____ TEXTO DE LA PÁGINA

Karlos Zurutuza

«Llegamos mucho antes que los sirios»

Perdidos entre el marasmo de la última oleada de refugiados desde Oriente Medio e ignorados por la Comunidad Internacional, los afganos en Turquía también buscan un pasaje hacia Europa.

Chalecos salvavidas, maletones, linternas, calzado «para largas travesías»... Los centenares de refugiados concentrados en la plaza de Aksaray (casi en el centro de Estambul) pueden encontrar aquí todo lo que necesitan para continuar su viaje a Europa. Además, los precios están en árabe.

En la plaza de Aksaray tampoco podían faltar los traficantes, aunque éstos no se dejen ver más de lo estrictamente necesario. Llaman por teléfono, observan entre la multitud y, tras un fugaz cruce de miradas, otra familia más se levanta del suelo para seguir los pasos de un hombre al que no han visto hasta hoy.

Desde una casa de té en la que atienden sirios de Alepo, Sohrab Barati contempla la plaza con tristeza. «Llegué a Turquía en 2008 tras una travesía de un mes que empezó en Nimroz –sudoeste de Afganistán–. Luego fueron años de trabajo en talleres ilegales. Trabajaba 15 horas diarias por 750 liras turcas al mes (menos de 200 euros)», recuerda este afgano de Wardakh, un enclave de mayoría pastún donde los hazaras como él, fácilmente identificables por sus rasgos asiáticos, son ejecutados por «herejes» por los talibanes. Nacer chií en Afganistán es un pecado que se purga con la muerte.

________

#### TAREAS A REALIZAR:
a) Por favor, resume en forma de lista el párrafo del reportaje sobre los refugiados afganos que empieza por «Desde una casa de té», conservando sus datos principales.
b) Prolonga el reportaje sobre los refugiados afganos a partir de su última frase.
Los ítems provienen de otra fuente.

____ INFORMACIÓN SUMINISTRADA

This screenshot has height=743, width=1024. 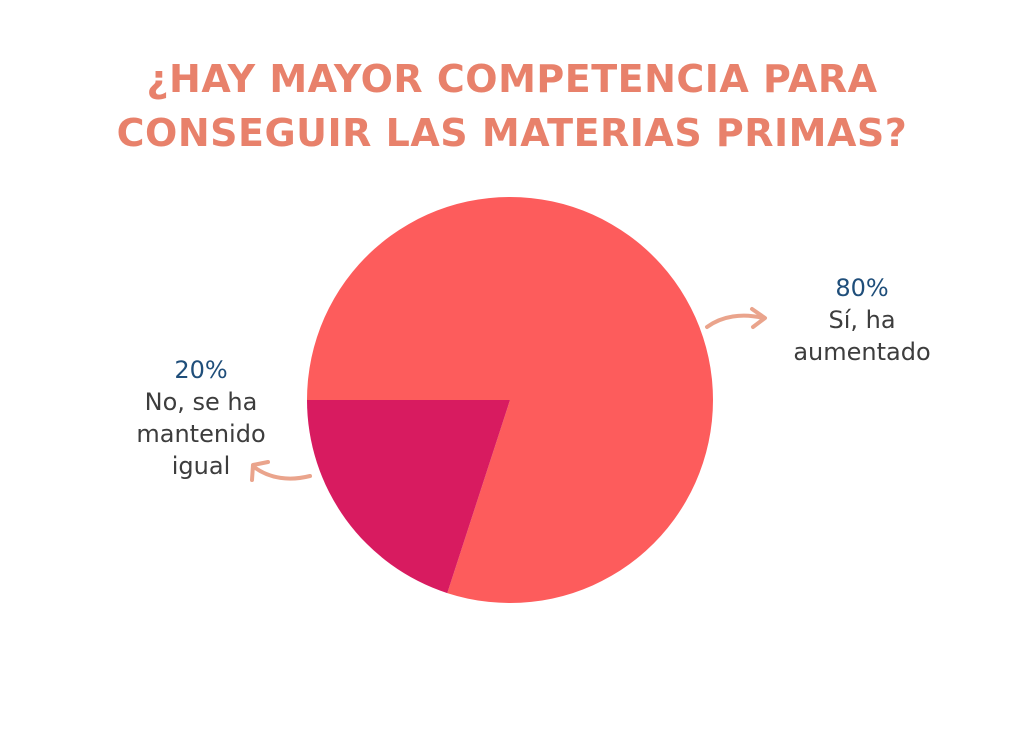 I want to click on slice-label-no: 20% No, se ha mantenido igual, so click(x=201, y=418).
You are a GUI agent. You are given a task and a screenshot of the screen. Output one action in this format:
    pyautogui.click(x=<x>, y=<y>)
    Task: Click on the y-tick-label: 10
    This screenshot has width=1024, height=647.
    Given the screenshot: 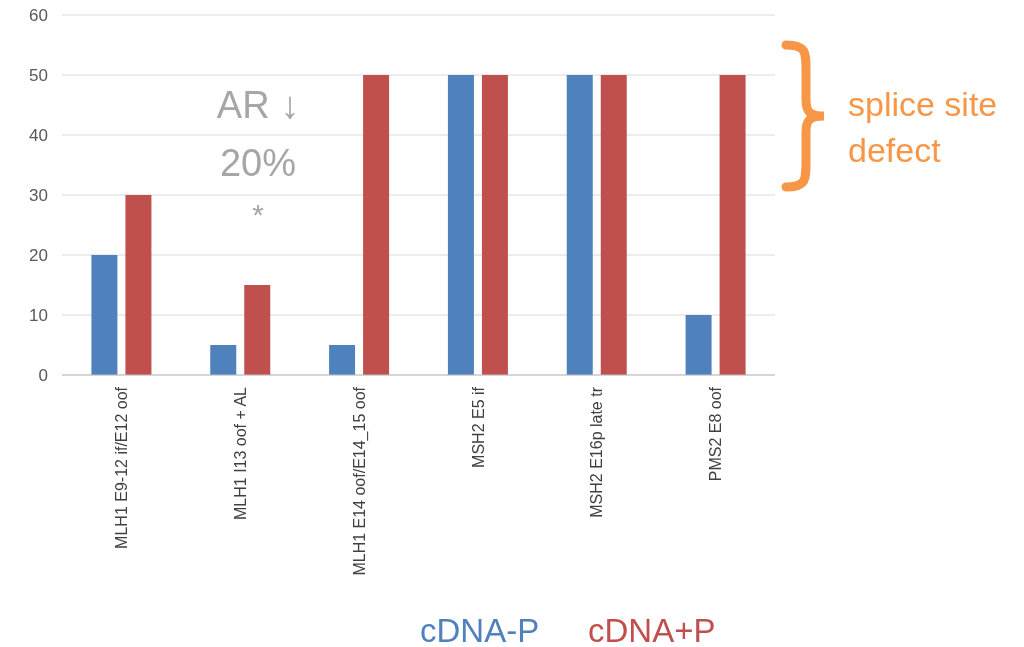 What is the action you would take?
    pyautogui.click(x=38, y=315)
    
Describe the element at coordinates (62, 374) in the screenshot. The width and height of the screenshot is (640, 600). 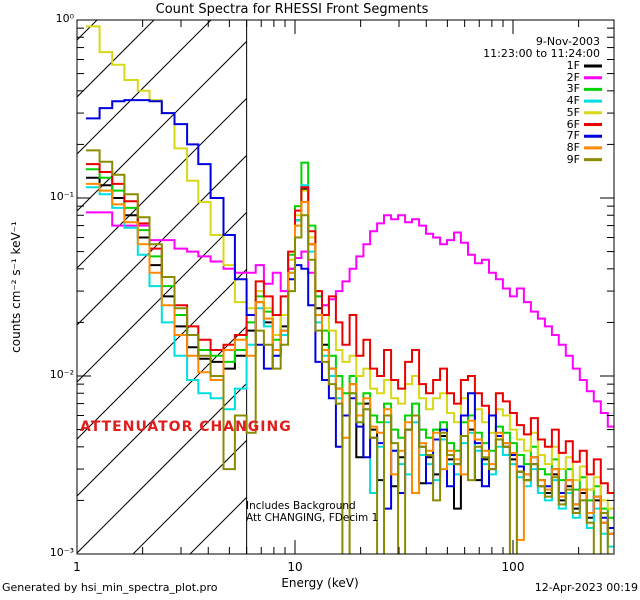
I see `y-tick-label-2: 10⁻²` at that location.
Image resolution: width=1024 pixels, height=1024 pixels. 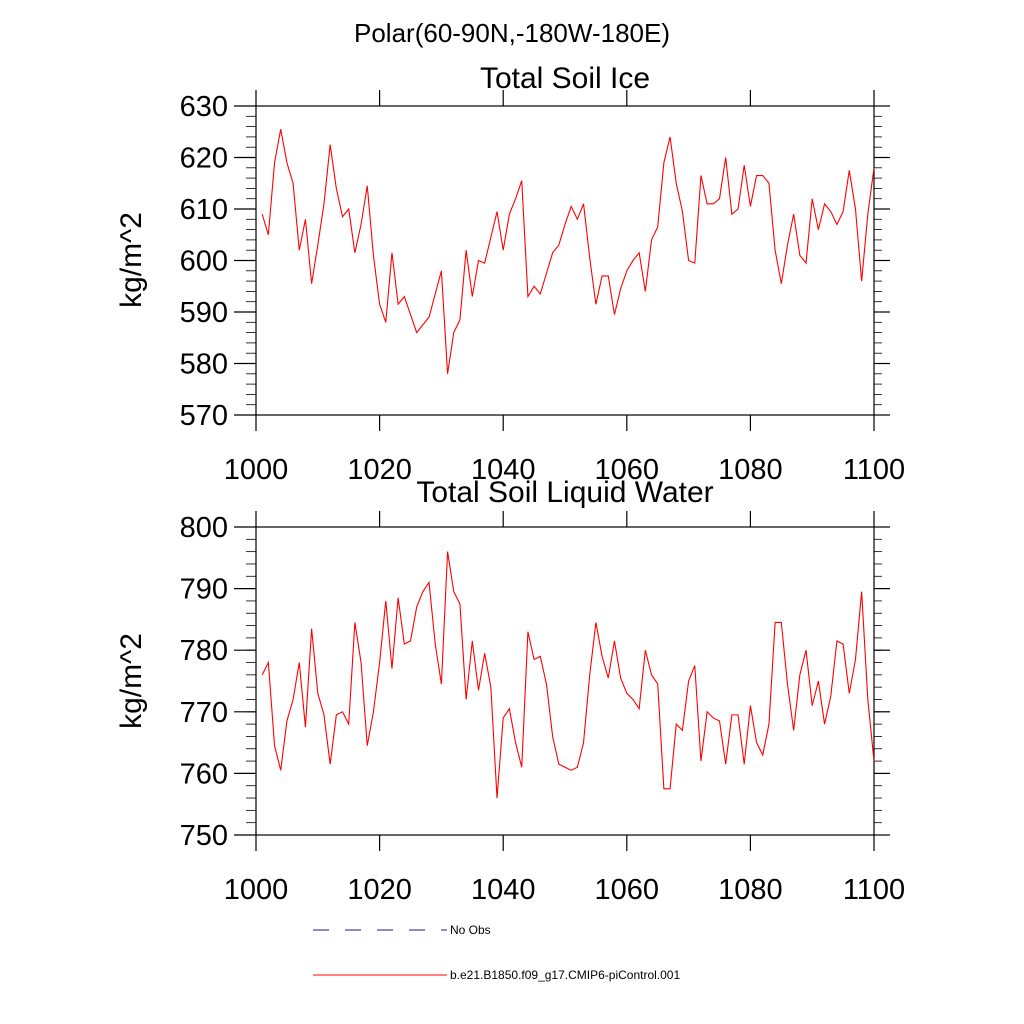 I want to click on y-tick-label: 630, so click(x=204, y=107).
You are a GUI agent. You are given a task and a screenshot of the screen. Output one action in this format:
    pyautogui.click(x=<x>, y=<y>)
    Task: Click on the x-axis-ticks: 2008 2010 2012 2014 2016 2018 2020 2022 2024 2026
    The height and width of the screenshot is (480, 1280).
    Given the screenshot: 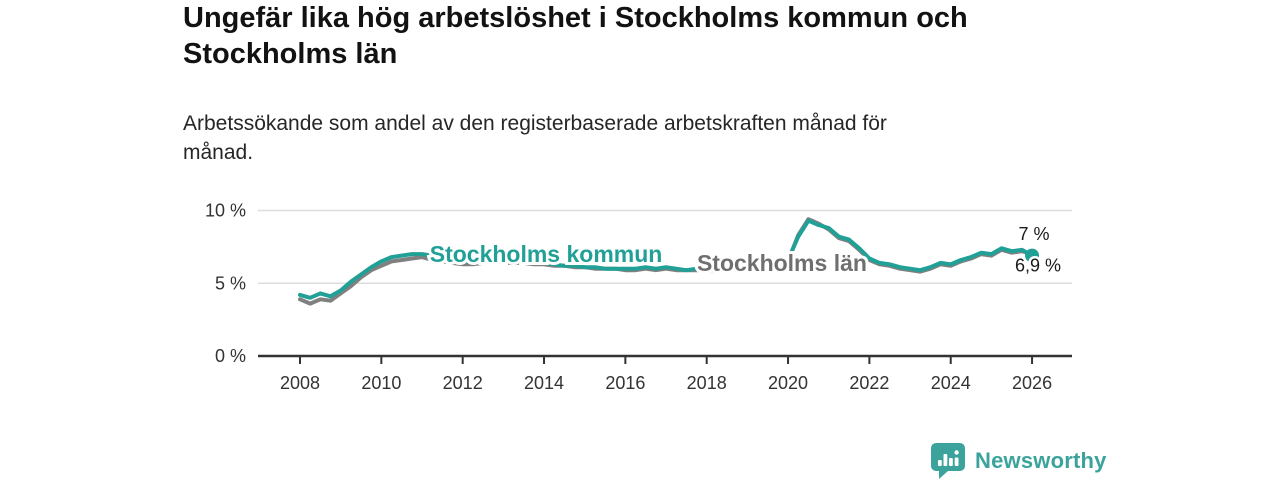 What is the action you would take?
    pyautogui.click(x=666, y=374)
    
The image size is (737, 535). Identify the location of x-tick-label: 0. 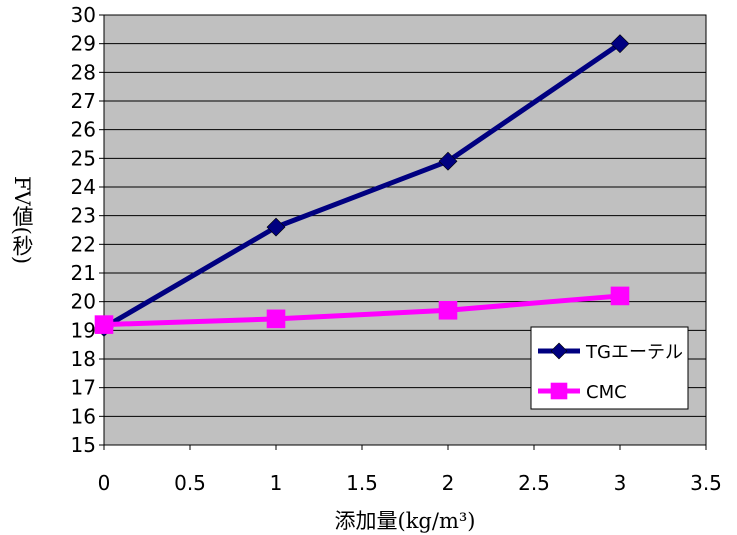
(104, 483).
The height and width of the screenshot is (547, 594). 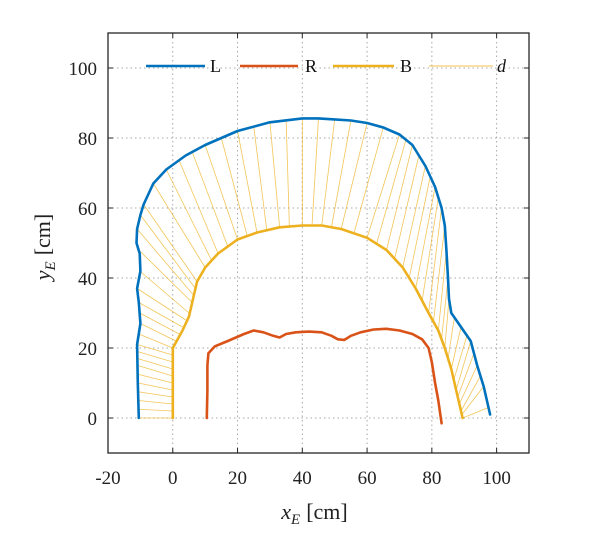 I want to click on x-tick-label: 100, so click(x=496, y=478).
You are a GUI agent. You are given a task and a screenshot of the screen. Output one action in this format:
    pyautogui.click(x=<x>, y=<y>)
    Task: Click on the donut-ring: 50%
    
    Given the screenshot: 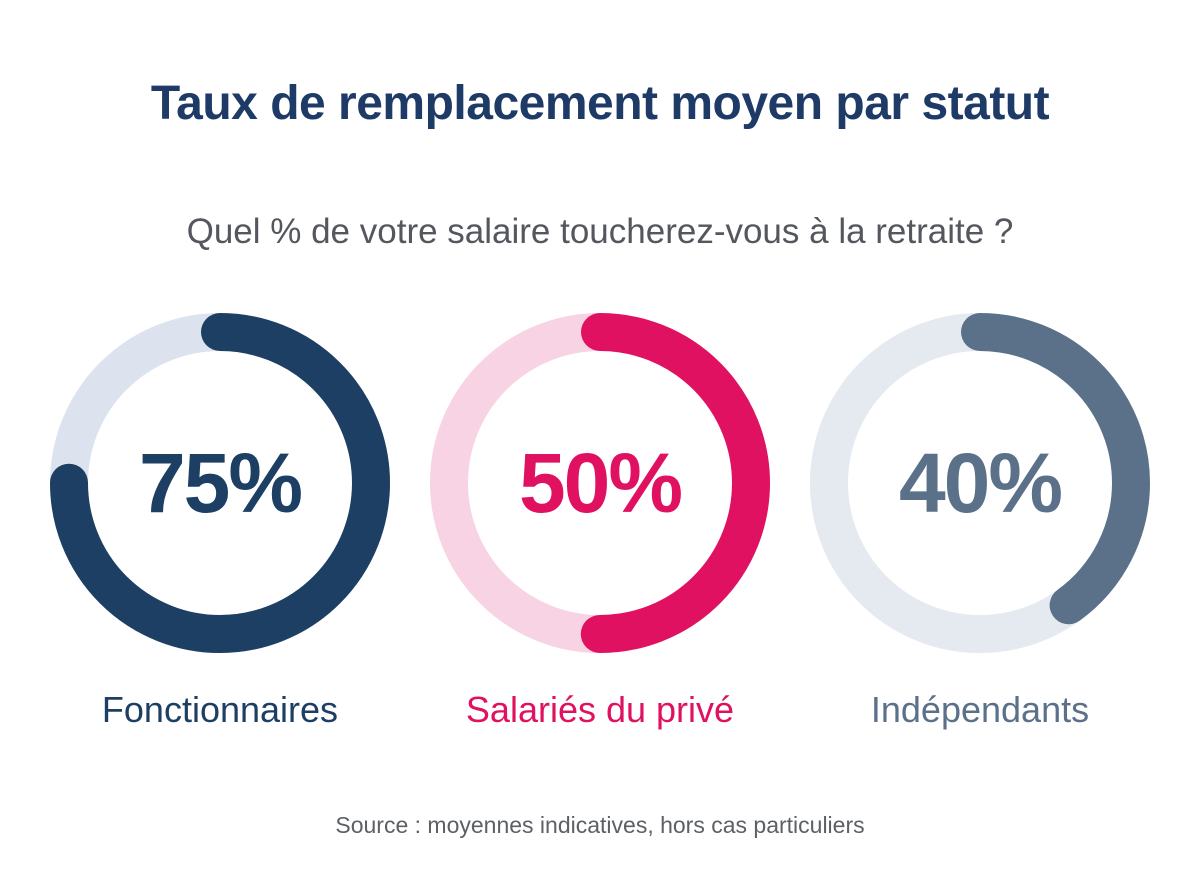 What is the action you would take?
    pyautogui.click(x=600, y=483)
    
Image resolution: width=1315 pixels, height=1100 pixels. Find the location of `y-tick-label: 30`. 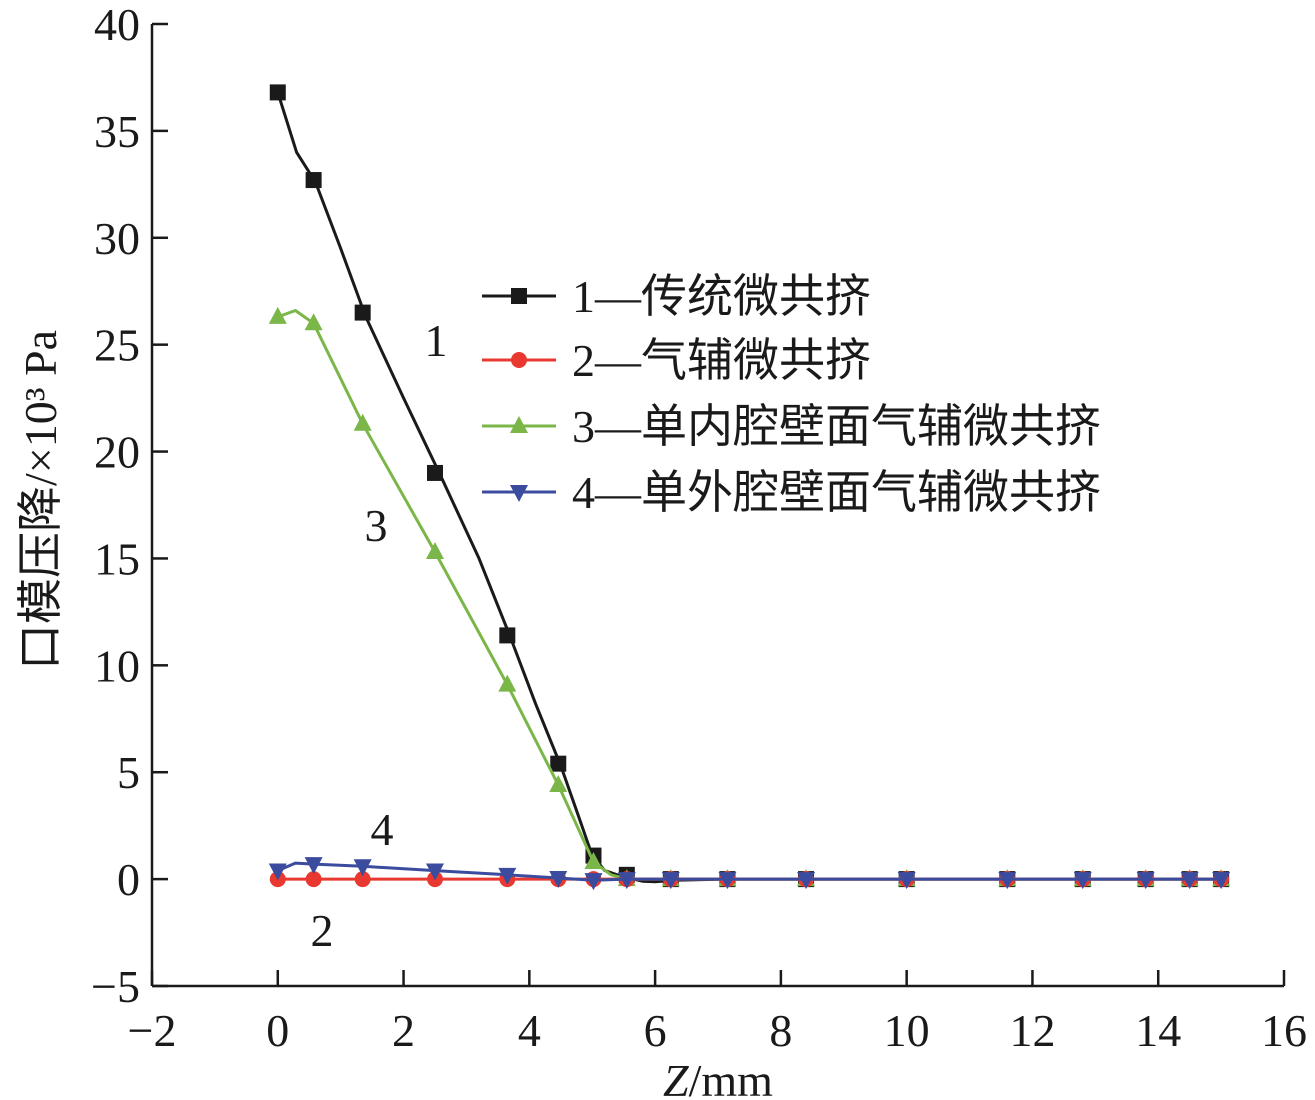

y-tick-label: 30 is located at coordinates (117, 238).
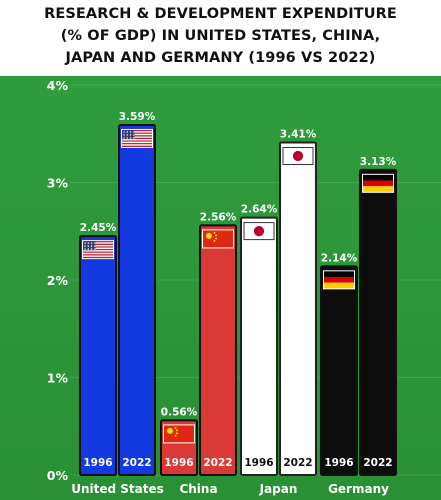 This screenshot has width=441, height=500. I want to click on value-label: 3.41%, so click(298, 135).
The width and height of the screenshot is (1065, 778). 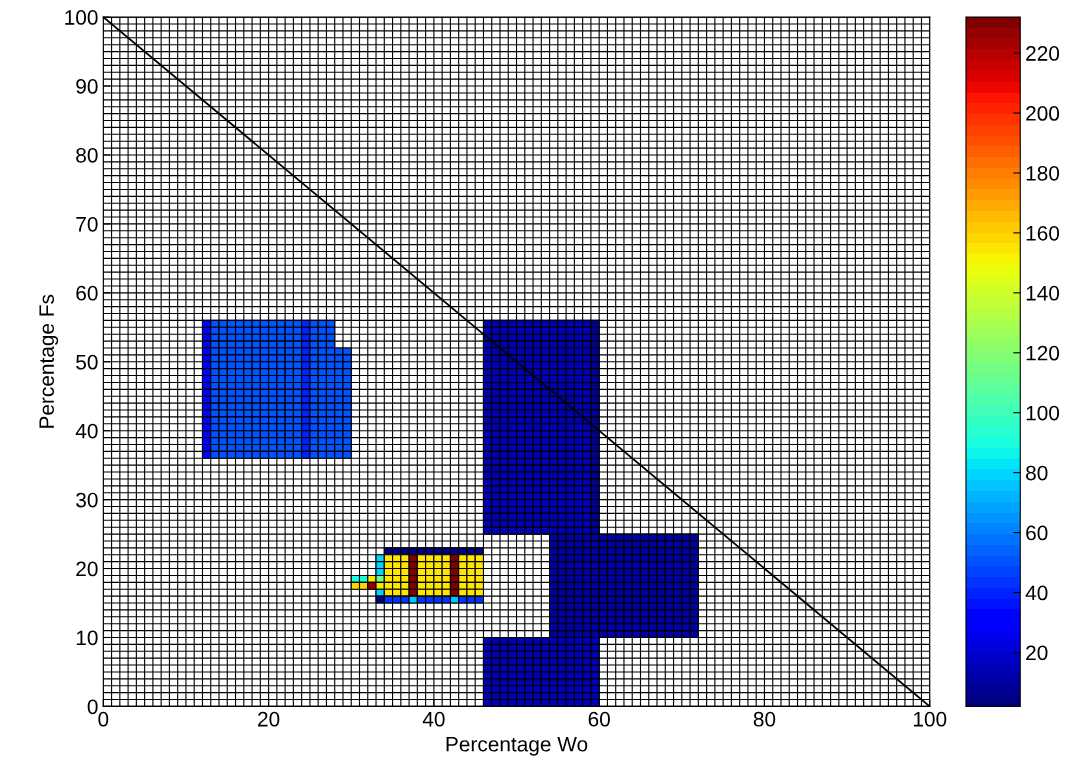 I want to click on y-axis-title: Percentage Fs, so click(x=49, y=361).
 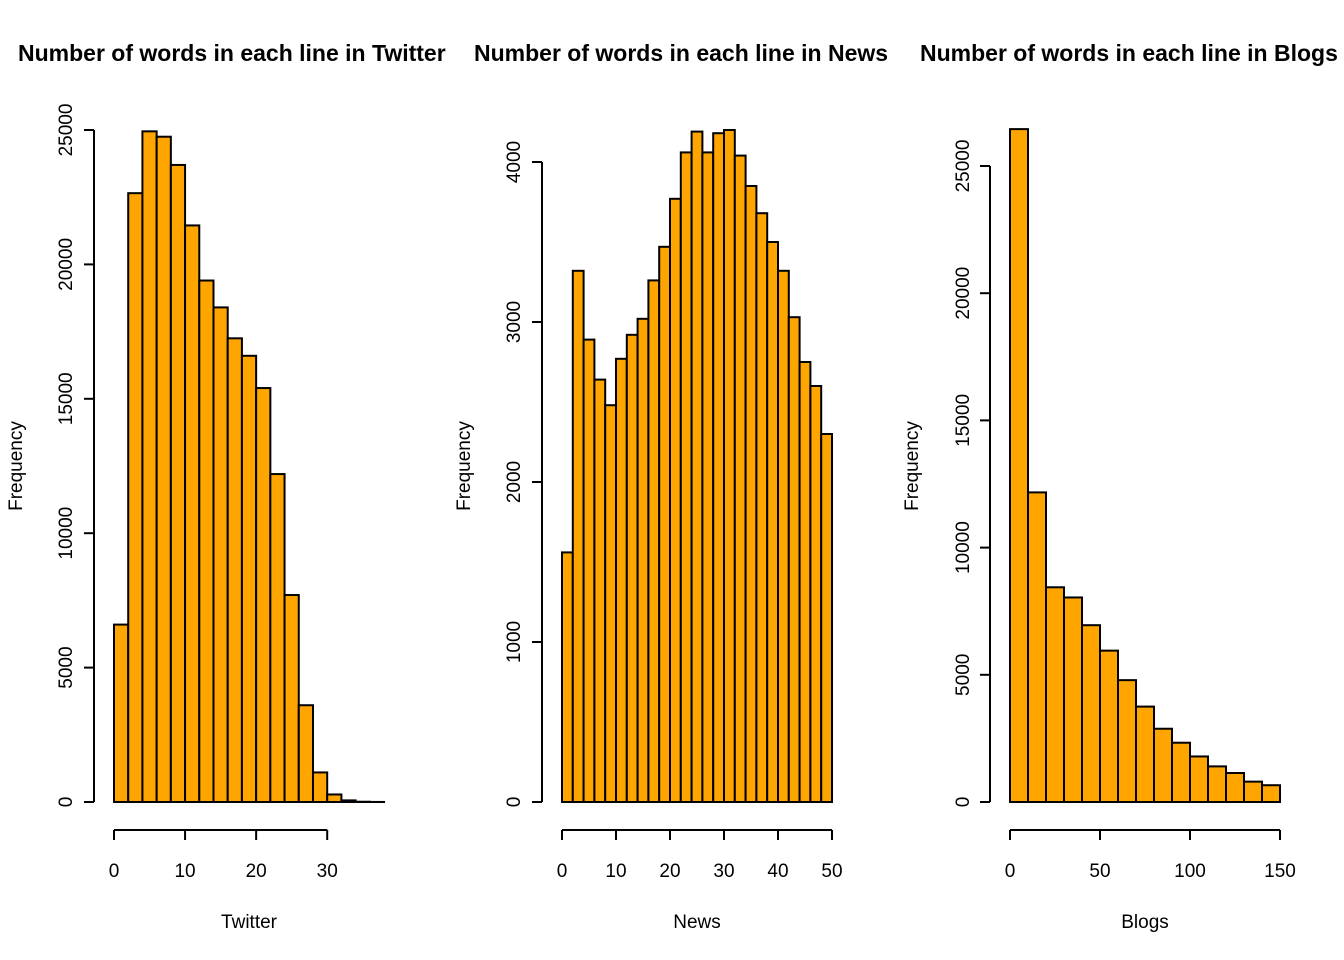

________

#### RESPUESTAS DADAS:
a)
- Sohrab Barati contempla con tristeza la plaza desde una casa de té atendida por sirios de Alepo.
- Llegó a Turquía en 2008, tras una travesía de un mes que empezó en Nimroz, en el sudoeste de Afganistán.
- Después pasó años en talleres ilegales, trabajando 15 horas diarias por 750 liras turcas al mes (menos de 200 euros).
- Es de Wardakh, un enclave de mayoría pastún.
- Allí los talibanes ejecutan por «herejes» a los hazaras como él, fácilmente identificables por sus rasgos asiáticos.
- Nacer chií en Afganistán es un pecado que se purga con la muerte.

b)
«Muchos de nosotros han perdido sus trabajos en los talleres porque los sirios están dispuestos a trabajar casi por nada, incluso a cambio de comida», asegura Barati. Sea como fuere, sabe que es inmensamente privilegiado frente a la mayoría de los congregados en Aksaray. La semana que viene volará a Chicago tras aceptar ACNUR (la oficina de naciones unidas para los refugiados) su caso para reasentamiento hace dos años.

«Hoy sería imposible para mí», acota el afgano. «Nosotros llegamos mucho antes que los sirios a Turquía. Son nuestros hermanos, sufren como nosotros, pero nos están desplazando, tanto del trabajo como de las oficinas de Naciones Unidas».

En un informe publicado en enero de este año, ACNUR calcula que Turquía acoge a cerca de un millón y medio de refugiados de ese país, a quienes considera como el principal «grupo de riesgo». Les siguen afganos, iraníes, iraquíes y somalíes.

Si existe, como dice Sohrab, un trato de favor hacia los sirios es algo difícil de demostrar, pero el afgano no se equivoca cuando asegura que los suyos no son unos recién llegados. La primera gran oleada de afganos en Turquía se remonta a 1982, tras una visita oficial de Kenan Evren (general golpista y antiguo presidente de Turquía) a Afganistán. «Impresionado» por lo que había visto, Evren decidió construir barrios enteros para familias afganas, siempre que fueran de origen uzbeko, con quienes comparten una lengua y origen comunes. Los llegados entonces y sus hijos son hoy ciudadanos turcos.

Para dar con otra comunidad afgana significativa basta con acercarse a Zeytinburnu, un distrito estambulita en la orilla europea. Los hazaras son inconfundibles, pero también los pastunes, tayikos o uzbekos que visten el conjunto de camisa y pantalón holgados característico en Asia Central y el subcontinente indio.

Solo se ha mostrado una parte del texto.